▶ Work task: From the data below, copy exactly the lines that lie between the one holding "The height and" and the one holding "Expand the arrow", including both, and nothing more.

▶ Available records:
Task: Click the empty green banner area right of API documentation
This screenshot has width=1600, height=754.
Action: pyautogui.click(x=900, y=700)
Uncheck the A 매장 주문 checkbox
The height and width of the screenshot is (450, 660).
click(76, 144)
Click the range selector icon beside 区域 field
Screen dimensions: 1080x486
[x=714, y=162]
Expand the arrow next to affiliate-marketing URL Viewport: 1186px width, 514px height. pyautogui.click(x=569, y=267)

* * *

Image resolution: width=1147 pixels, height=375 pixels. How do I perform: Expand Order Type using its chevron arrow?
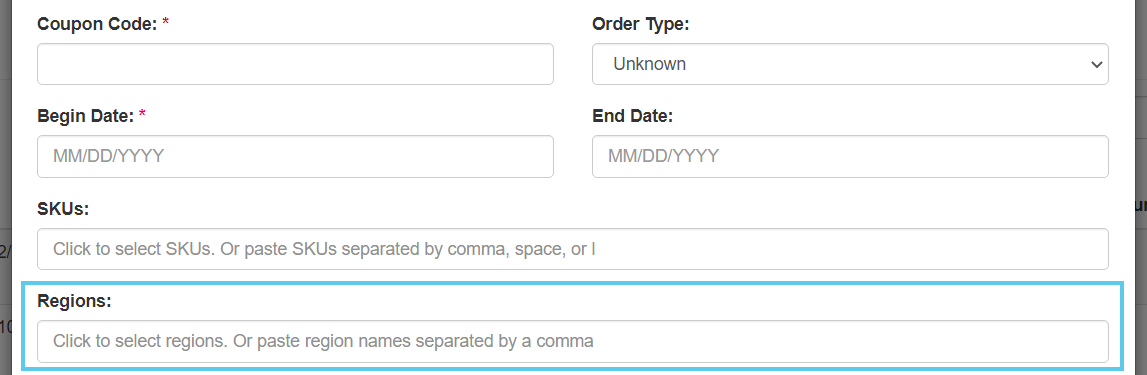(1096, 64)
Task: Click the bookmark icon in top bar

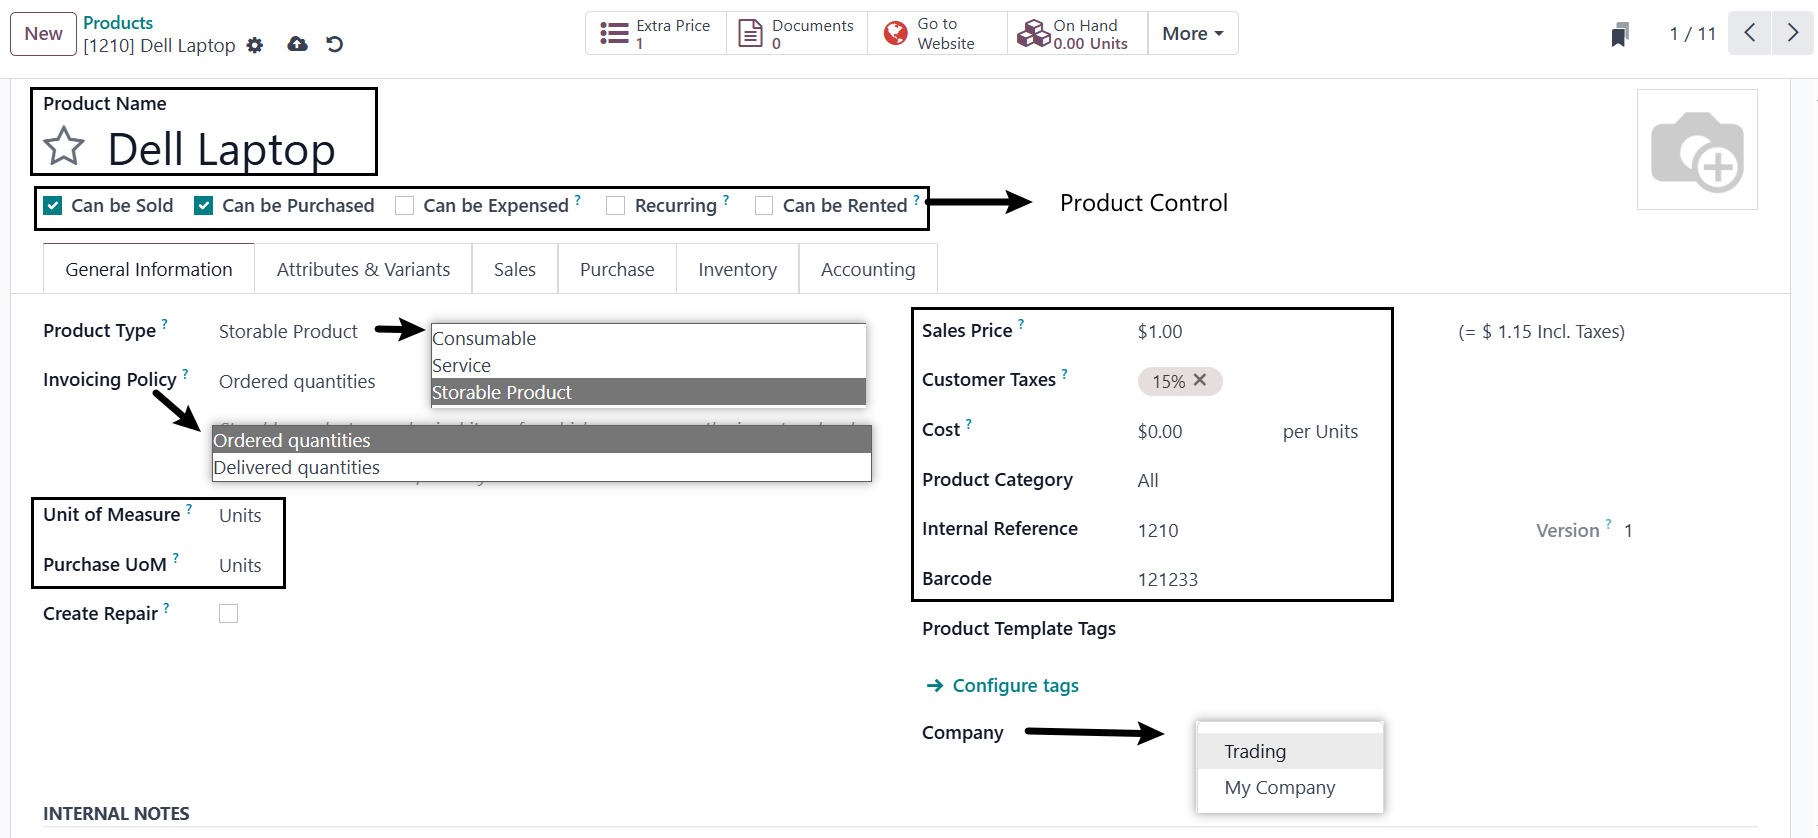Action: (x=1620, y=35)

▶ Reply:
The height and width of the screenshot is (450, 660).
click(76, 144)
Click the range selector icon beside 区域 field
Screen dimensions: 1080x486
[x=714, y=162]
Expand the arrow next to affiliate-marketing URL Viewport: 1186px width, 514px height. pyautogui.click(x=569, y=267)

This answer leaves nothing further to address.